A group representing Catholic priests in Ireland has asked whether some bishops, including the Archbishop of Dublin Diarmuid Martin, “have been complicit in the denigration of priests.”

In a statement welcoming Dr Martin’s comments yesterday on RTÉ’s defamation of Fr Kevin Reynolds, the Association of Catholic Priests (ACP) say they agree with his conclusions that “in the question of media bias, that not all media are tarred with the same brush in the way that priests have been”.

RTÉ’s treatment of Fr Reynolds suggested, it says, that “they were confident that anything could safely be said about a priest in the present climate without fear of repercussions; that the Church authorities would not back him, and that people generally would believe the story”.

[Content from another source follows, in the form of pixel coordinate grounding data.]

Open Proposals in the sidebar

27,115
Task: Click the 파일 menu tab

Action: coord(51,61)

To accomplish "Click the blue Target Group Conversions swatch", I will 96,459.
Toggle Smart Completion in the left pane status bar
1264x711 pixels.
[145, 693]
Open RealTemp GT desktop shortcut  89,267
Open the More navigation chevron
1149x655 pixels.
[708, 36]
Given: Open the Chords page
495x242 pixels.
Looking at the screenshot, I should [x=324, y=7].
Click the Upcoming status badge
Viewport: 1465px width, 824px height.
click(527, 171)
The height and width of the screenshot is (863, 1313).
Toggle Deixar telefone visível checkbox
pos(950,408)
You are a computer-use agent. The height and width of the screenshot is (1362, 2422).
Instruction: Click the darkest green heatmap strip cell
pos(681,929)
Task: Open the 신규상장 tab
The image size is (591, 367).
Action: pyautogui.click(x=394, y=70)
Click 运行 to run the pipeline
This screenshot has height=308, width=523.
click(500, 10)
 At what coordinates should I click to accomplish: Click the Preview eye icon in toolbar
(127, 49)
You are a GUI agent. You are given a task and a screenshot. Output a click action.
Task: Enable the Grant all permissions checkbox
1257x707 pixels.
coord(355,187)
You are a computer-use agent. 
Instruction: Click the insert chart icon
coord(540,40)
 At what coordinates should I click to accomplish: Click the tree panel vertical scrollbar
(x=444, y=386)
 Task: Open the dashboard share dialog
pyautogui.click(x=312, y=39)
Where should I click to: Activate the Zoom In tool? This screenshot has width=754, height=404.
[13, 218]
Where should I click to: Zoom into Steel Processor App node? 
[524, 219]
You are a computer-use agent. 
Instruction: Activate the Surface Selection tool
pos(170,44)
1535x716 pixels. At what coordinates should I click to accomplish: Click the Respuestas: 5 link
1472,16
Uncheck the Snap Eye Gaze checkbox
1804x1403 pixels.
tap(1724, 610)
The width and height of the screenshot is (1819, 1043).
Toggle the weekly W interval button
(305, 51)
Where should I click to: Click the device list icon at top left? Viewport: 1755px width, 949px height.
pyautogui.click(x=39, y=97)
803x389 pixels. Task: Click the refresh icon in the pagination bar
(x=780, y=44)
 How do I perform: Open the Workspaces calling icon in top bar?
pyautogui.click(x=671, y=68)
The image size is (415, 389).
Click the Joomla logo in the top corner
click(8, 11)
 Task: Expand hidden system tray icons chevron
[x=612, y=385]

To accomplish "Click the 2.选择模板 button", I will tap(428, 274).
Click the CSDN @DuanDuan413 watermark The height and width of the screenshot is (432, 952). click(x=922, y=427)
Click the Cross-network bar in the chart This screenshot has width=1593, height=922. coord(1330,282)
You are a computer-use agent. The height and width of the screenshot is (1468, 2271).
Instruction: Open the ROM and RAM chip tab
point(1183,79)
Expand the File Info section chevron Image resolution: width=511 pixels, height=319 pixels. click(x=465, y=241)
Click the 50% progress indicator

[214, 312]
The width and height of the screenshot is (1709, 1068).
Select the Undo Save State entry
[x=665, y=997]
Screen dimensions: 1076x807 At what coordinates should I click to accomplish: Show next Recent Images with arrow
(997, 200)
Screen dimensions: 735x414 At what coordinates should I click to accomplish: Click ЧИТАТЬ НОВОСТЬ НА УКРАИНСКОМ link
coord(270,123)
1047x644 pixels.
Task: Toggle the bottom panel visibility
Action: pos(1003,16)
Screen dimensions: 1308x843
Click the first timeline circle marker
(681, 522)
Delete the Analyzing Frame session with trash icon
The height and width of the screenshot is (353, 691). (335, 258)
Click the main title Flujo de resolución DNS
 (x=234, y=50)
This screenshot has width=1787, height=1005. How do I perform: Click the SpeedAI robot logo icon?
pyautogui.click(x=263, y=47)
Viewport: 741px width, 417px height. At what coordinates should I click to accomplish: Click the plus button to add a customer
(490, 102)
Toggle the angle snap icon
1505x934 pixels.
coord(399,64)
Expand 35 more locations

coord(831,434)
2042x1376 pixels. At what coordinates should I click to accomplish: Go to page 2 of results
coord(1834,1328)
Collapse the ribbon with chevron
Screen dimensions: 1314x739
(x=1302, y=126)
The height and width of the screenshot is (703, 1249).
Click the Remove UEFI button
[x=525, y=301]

The statement claimed Dr Martin had not experienced harassment as the media "generally tended to be happy with what he was saying.

"But the experience of ordinary priests and religious who have spoken on programmes has sometimes been very different. The collateral damage done to priests and religious in general, and to innocent priests in particular, has been significant,” it claimed.

The group claimed that some senior clergy presided over a situation where priests had become demonised in the Church and in society.

“It is one thing to lament the present negative and unjust attitude towards priests in general (as the Amárach/Iona survey has shown), but it is another to preside over, as some bishops have done, a situation where there is a serious lack of care for priests, innocent and guilty, and to effectively demonise them in Church and society.

“Archbishop Martin and other bishops, though thankfully not all, need to demonstrate by their actions rather than their words that priests have rights like every other citizen.

“While we rightly value the systems and structures put in place to safeguard children, bishops need to be aware that their duty of care extends beyond simply implementing guidelines, and showing no concern for the consequences not just to the priests involved, but also to their extended families and parish communities.”